ADR019: Trino catalog definitions

Status: accepted
Deciders:
- Felix Hennig
- Malte Sander
- Sebastian Bernauer
- Sönke Liebau
- Teo Klestrup Röijezon
Date: 17.05.2022

Context and Problem Statement

Trino allows user to specify multiple catalogs to connect to a variety of different data-sources. We need to agree on a mechanism to

Specifying Trino catalog definitions (this ADR)
Connect a catalog definition to an Trino cluster (ADR020: Trino catalog usage)

Decision Drivers

Multiple different types of connectors must be supported, e.g. Hive, Iceberg, Oracle and PostgreSQL.
In case of catalogs that use distributed file-systems such as HDFS or S3 the access needs to be configured.

Considered Options

TrinoCatalog CRD with discovery ConfigMaps from same namespace
TrinoCatalog CRD with discovery ConfigMaps from potentially other namespaces

Decision Outcome

Chosen option: "TrinoCatalog CRD with discovery ConfigMaps from same namespace". This option lines up with the way we want to handle discovery ConfigMaps: The operator of the service connecting to (e.g. hdfs) watches for HdfsDirectory objects and provides us with a discovery ConfigMap in the target namespace.
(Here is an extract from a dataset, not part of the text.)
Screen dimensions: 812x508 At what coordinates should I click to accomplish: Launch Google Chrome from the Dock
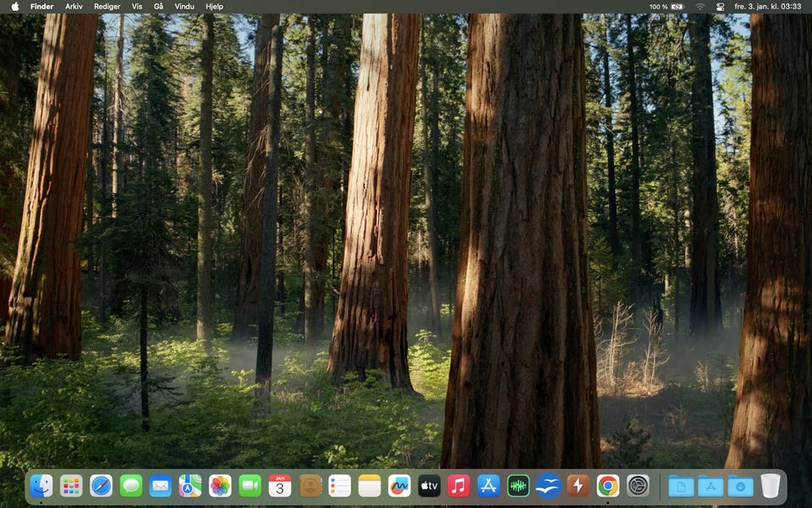(x=607, y=485)
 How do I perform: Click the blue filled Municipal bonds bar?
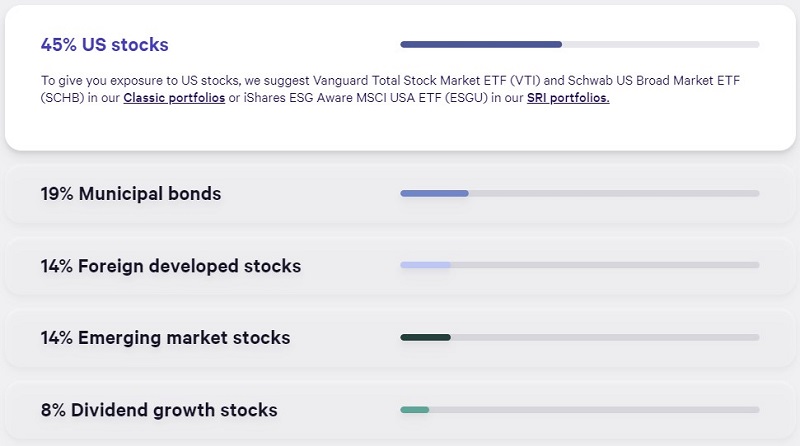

We will start only implementing the Hive connector and support more connectors in the future.

Pros and Cons of the Options

A TrinoCatalog has a top-level complex enum to distinguish between the different connector types. This way every connector can define it’s own set of attributes that it supports.

TrinoCatalog CRD with discovery ConfigMaps from same namespace

Here all references to discovery ConfigMaps such as HDFS or Hive only are a string that contains the name of the ConfigMap. The ConfigMap must reside in the same namespace as the TrinoCatalog object

---
# Pseudo code!
TrinoCatalog
metadata:
    name: trino-catalog
    namespace: default
spec:
    hive:
        metastore: # mandatory
            configMap: my-hive-metastore
        s3: # S3ConnectionDef, optional
            inline:
                host: minio
            # OR
            reference: my-minio-connection
        hdfs: # optional
            configMap: my-hdfs # will provide hdfs-site.xml
            impersonation: true # optional, defaults to false
            # there is no kerberos or wireEncryption attribute, as the information about kerberos comes from the discovery configmap
    # OR
    iceberg: {} # Attributes need to be defined later on when we support iceberg
    # OR
    postgresql: {} # Attributes need to be defined later on when we support postgresql
    # OR [...]

Looking at the example of hdfs the hdfs discovery ConfigMap will be created by the hdfs-operator. That can be the case because we are running in the same namespace as hdfs or we place a HdfsDirectory object into the Trino namespace. The hdfs-operator then detects the HdfsDirectory object and places a discovery ConfigMap into the Trino namespace. (This is similar to the way ZooKeeper’s ZNodes currently work)

Good, because it’s simple and we don’t have to worry about cross-namespace access
Bad, because it prohibits the usage of an HDFS in a different namespace than the TrinoCatalog namespace. This can be solved by letting the hdfs-operator put the same discovery configmap into multiple namespaces (including the one with the TrinoCatalog)

TrinoCatalog CRD with discovery ConfigMaps from potentially other namespaces

Here all references to discovery ConfigMaps such as HDFS or Hive are a tuple of the name and the namespace of the ConfigMap. The namespace is optional, if not provided the same namespace from the TrinoCatalog will be used. The ConfigMap can reside in a different namespace as the TrinoCatalog object

---
# Pseudo code!
TrinoCatalog
metadata:
    name: trino-catalog
    namespace: default
spec:
    hive:
        metastore: # mandatory
            configMap:
                name: my-hive-metastore
                namespace: default # optional
        s3: # S3ConnectionDef, optional
            inline:
                host: minio
            # OR
            reference:
                name: my-minio-connection
                namespace: default # optional
        hdfs: # optional
            configMap: # will provide hdfs-site.xml
                name: my-hdfs
                namespace: default # optional
            impersonation: true # optional, defaults to false
            # there is no kerberos or wireEncryption attribute, as the information about kerberos comes from the discovery configmap
    # OR
    iceberg: {} # Attributes need to be defined later on when we support iceberg
    # OR
    postgresql: {} # Attributes need to be defined later on when we support postgresql
    # OR [...]

Good, because it allows easy cross-namespace access
Bad, because it’s more complicated
Bad, because we can’t simply mount the ConfigMap (e.g. with hdfs-site.xml) but instead somehow need to "transfer" it between different namespaces and watch the original ConfigMap.